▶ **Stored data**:
━━━━━━
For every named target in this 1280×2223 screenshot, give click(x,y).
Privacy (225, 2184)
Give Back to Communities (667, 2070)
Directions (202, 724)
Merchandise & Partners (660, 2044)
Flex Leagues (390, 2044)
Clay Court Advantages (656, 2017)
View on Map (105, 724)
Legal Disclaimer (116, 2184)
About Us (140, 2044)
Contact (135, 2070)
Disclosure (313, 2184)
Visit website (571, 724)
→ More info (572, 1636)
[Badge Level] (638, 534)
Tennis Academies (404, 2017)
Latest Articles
━━━━━━
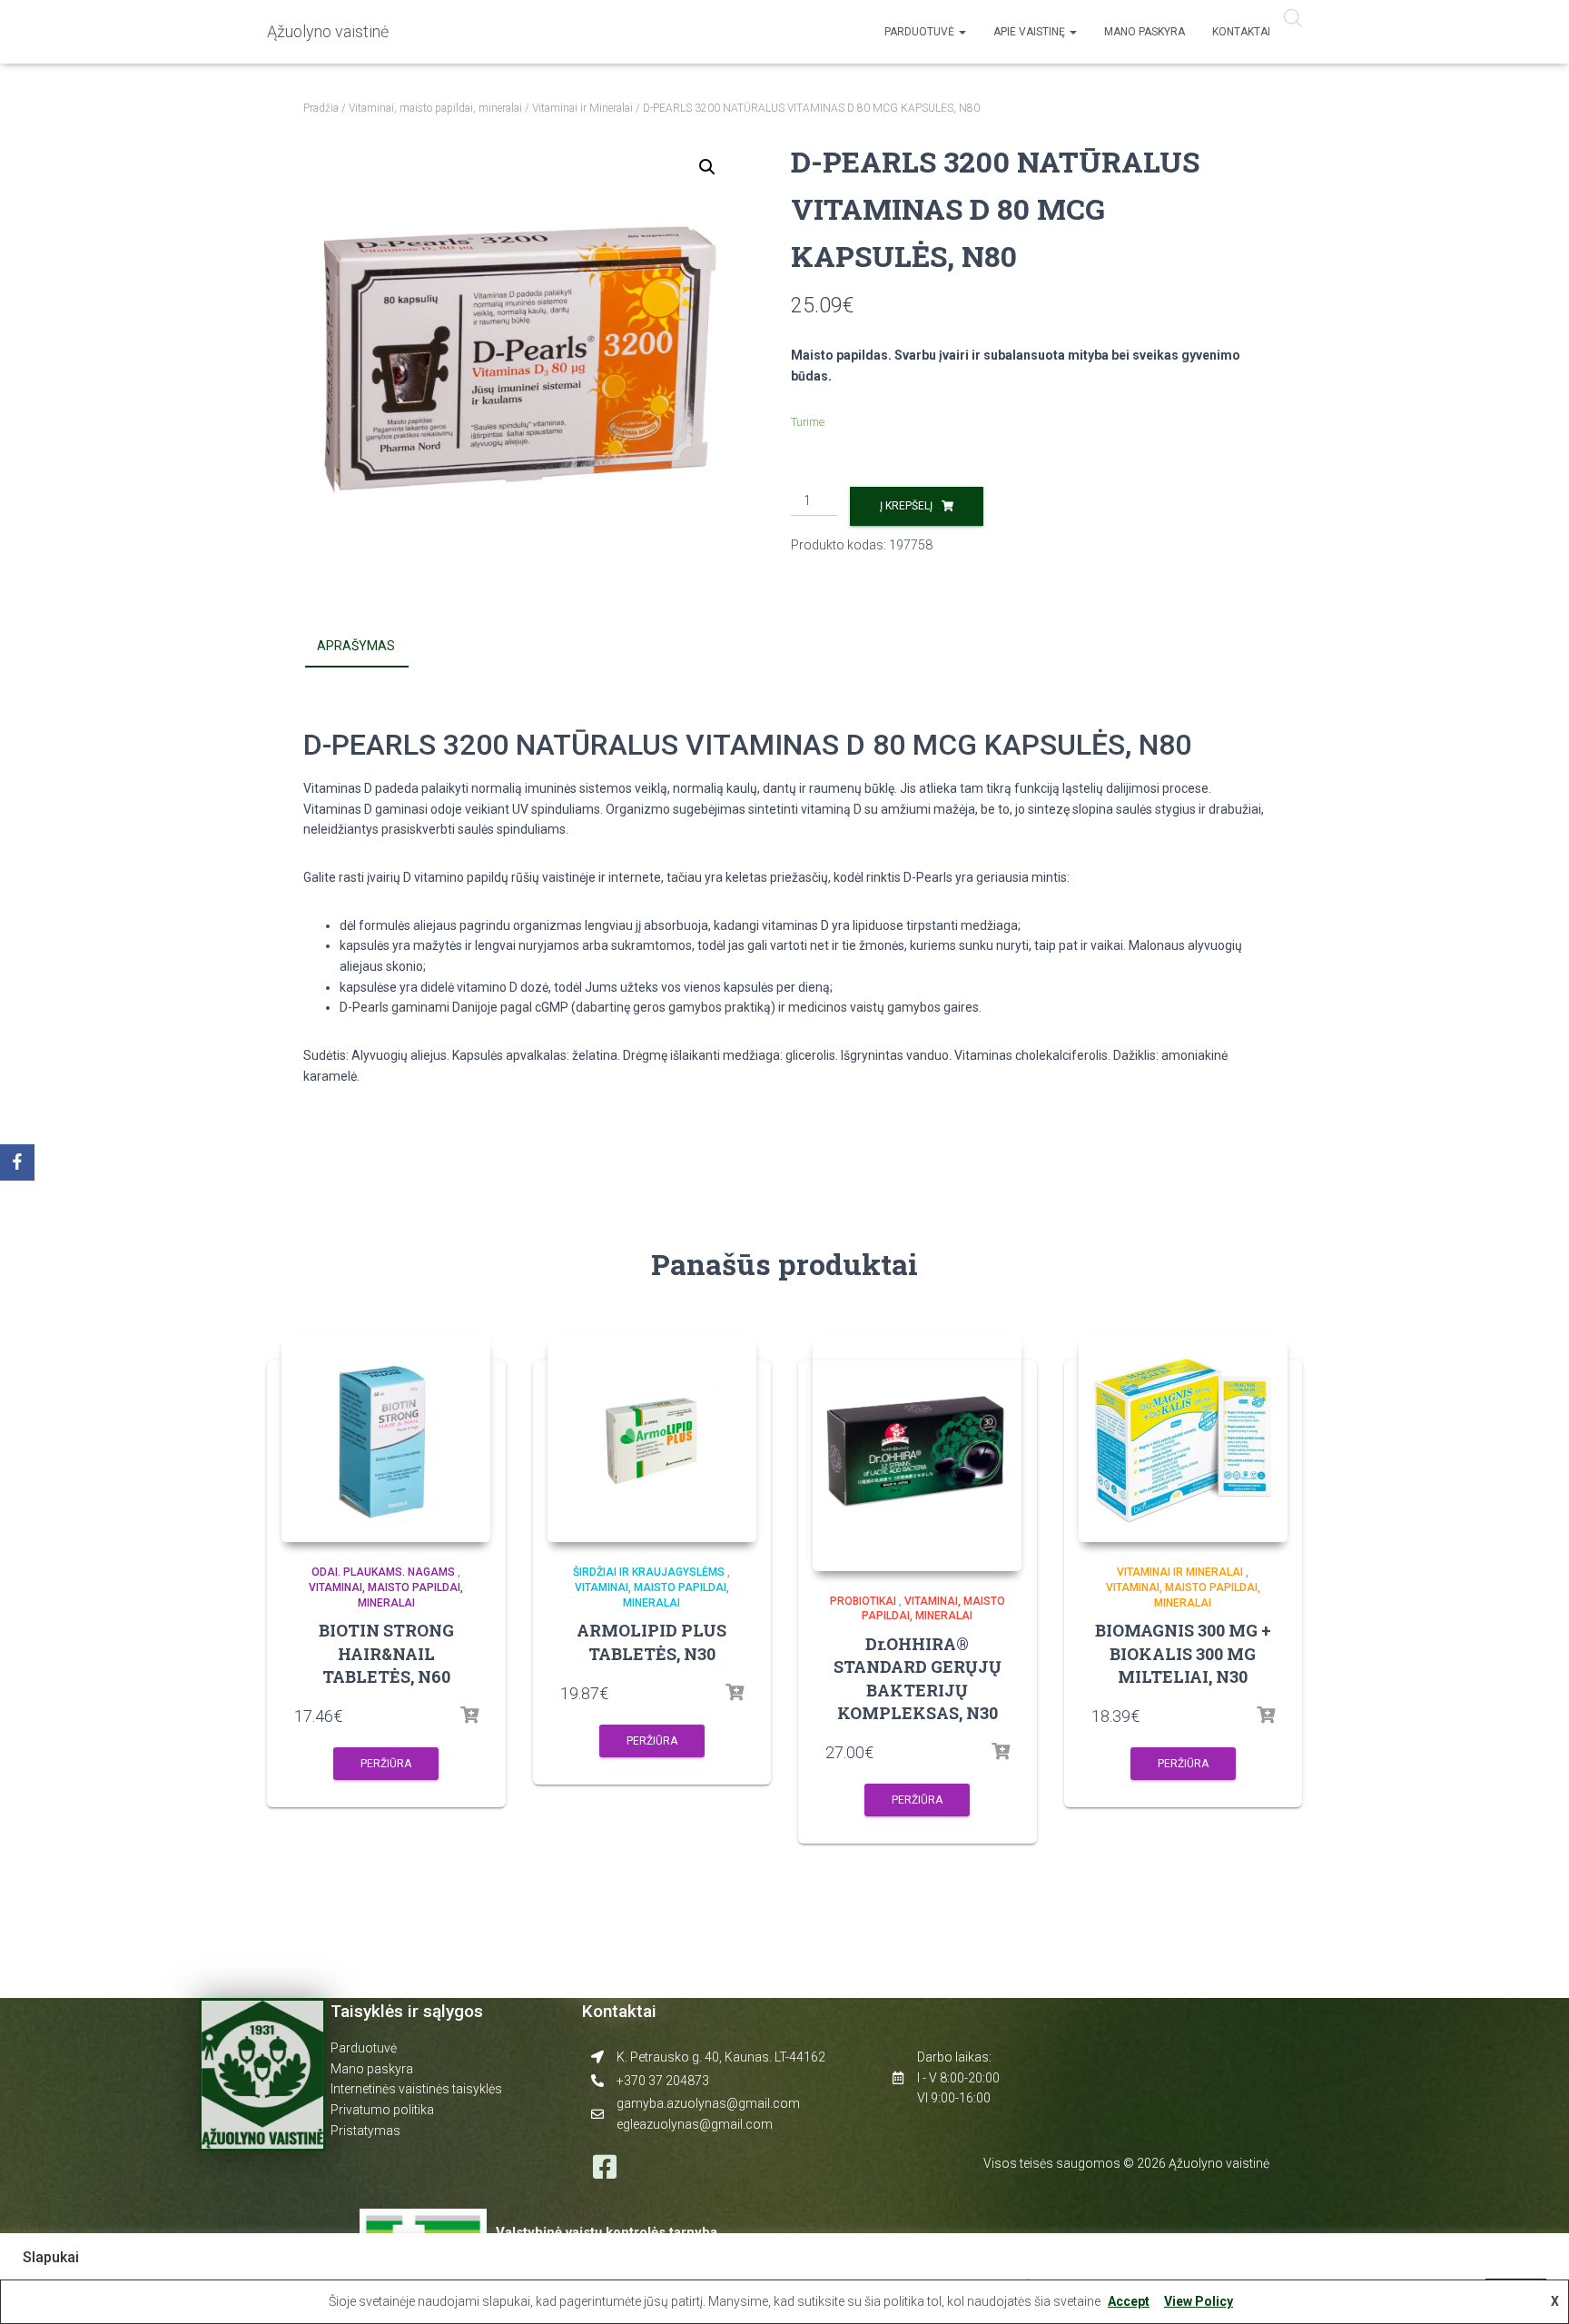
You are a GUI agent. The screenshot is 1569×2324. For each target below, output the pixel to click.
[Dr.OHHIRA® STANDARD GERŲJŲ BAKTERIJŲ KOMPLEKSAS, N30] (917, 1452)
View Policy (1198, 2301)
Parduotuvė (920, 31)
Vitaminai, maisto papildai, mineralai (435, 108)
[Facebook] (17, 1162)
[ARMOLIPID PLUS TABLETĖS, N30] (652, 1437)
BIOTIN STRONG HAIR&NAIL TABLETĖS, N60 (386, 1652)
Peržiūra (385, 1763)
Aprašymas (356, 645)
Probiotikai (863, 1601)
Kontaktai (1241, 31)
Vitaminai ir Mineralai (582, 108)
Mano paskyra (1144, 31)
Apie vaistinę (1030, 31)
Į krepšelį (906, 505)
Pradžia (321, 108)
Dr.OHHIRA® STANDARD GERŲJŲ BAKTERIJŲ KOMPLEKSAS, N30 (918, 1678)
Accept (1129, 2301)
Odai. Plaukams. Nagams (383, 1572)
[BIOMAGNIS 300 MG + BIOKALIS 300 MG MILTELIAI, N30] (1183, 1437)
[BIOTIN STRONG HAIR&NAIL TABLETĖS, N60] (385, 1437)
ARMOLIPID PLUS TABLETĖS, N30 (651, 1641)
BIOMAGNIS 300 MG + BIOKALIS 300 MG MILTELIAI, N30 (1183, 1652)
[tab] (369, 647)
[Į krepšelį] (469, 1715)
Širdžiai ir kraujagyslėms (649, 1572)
━━━━━━
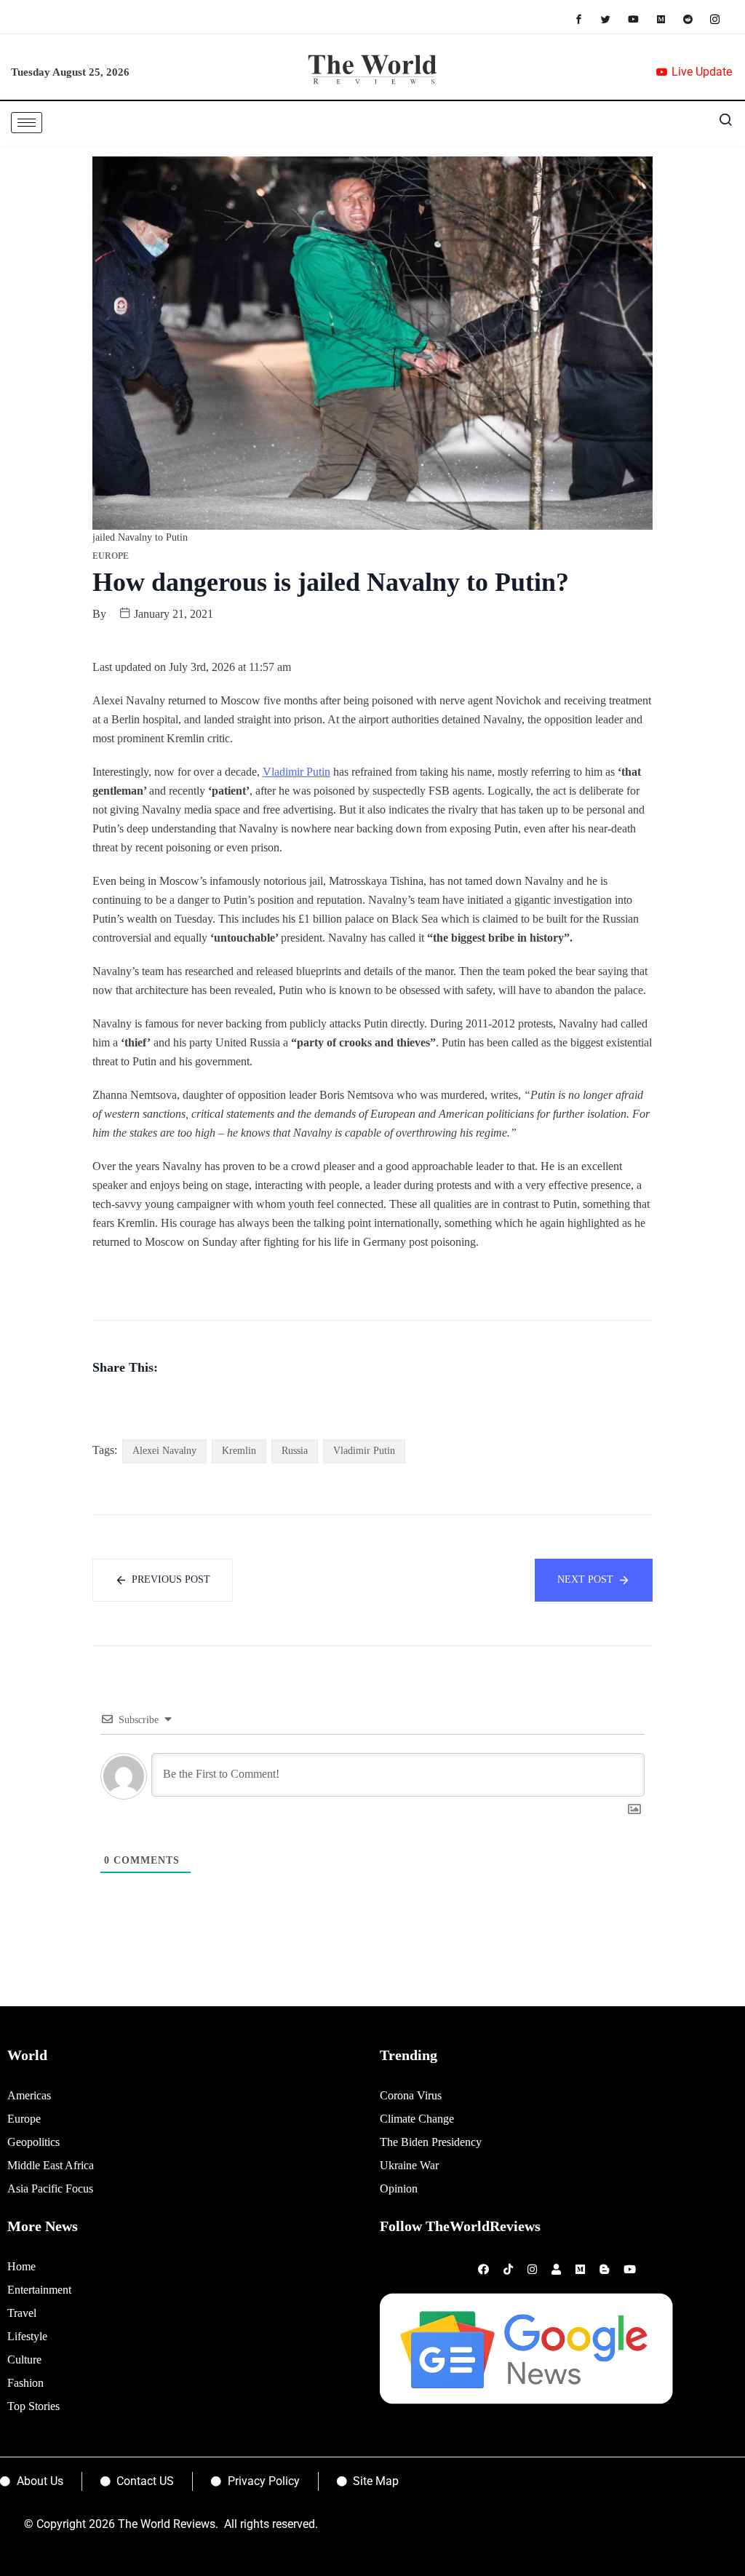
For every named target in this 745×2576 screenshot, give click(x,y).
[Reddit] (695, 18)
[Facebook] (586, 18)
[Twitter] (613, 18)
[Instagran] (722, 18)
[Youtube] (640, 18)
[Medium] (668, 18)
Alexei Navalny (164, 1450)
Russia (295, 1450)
━━━━━━
Your answer should consist of the lines from the line with "For every named target in this 1280×2223" to the line with "Latest Articles" above, repeated exactly, both ends included.

▶ **Solution**:
For every named target in this 1280×2223 screenshot, give click(x,y).
Privacy (225, 2184)
Give Back to Communities (667, 2070)
Directions (202, 724)
Merchandise & Partners (660, 2044)
Flex Leagues (390, 2044)
Clay Court Advantages (656, 2017)
View on Map (105, 724)
Legal Disclaimer (116, 2184)
About Us (140, 2044)
Contact (135, 2070)
Disclosure (313, 2184)
Visit website (571, 724)
→ More info (572, 1636)
[Badge Level] (638, 534)
Tennis Academies (404, 2017)
Latest Articles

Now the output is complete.